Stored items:

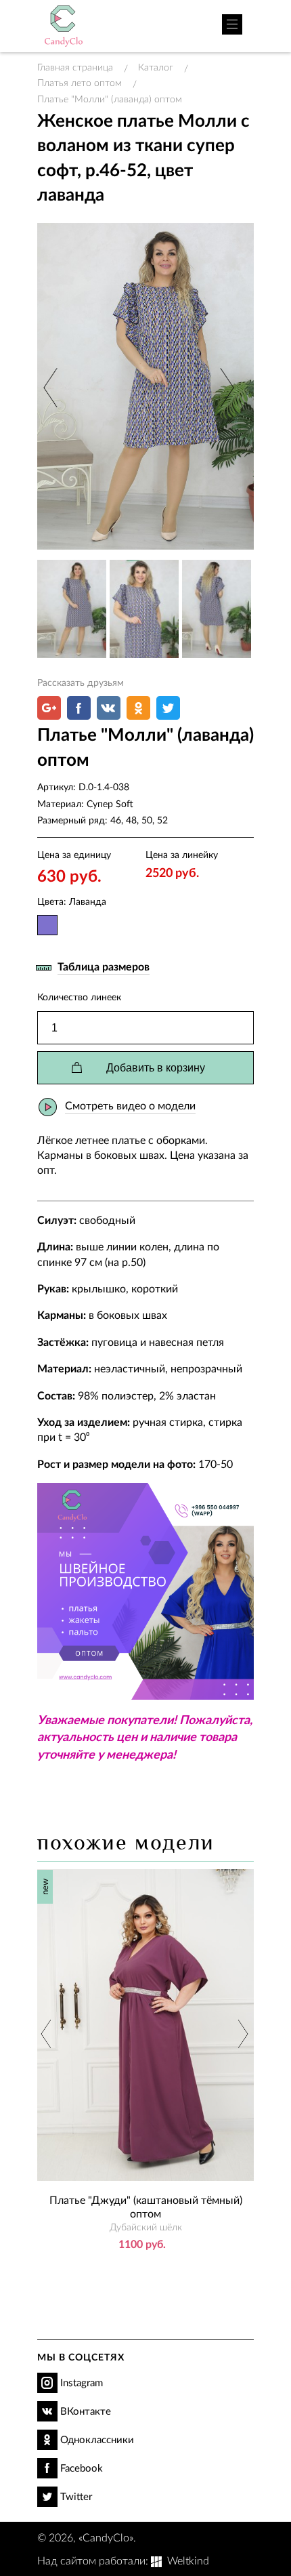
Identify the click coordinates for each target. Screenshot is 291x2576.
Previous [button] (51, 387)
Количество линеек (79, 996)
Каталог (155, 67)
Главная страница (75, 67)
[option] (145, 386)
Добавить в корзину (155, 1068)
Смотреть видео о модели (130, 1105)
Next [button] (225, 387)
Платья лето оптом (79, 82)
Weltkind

Exercise instructions: Return all of the data exactly as written, and drop the pictures.

Expected answer:
Identify the click coordinates for each target. Screenshot is 291x2576.
Previous [button] (51, 387)
Количество линеек (79, 996)
Каталог (155, 67)
Главная страница (75, 67)
[option] (145, 386)
Добавить в корзину (155, 1068)
Смотреть видео о модели (130, 1105)
Next [button] (225, 387)
Платья лето оптом (79, 82)
Weltkind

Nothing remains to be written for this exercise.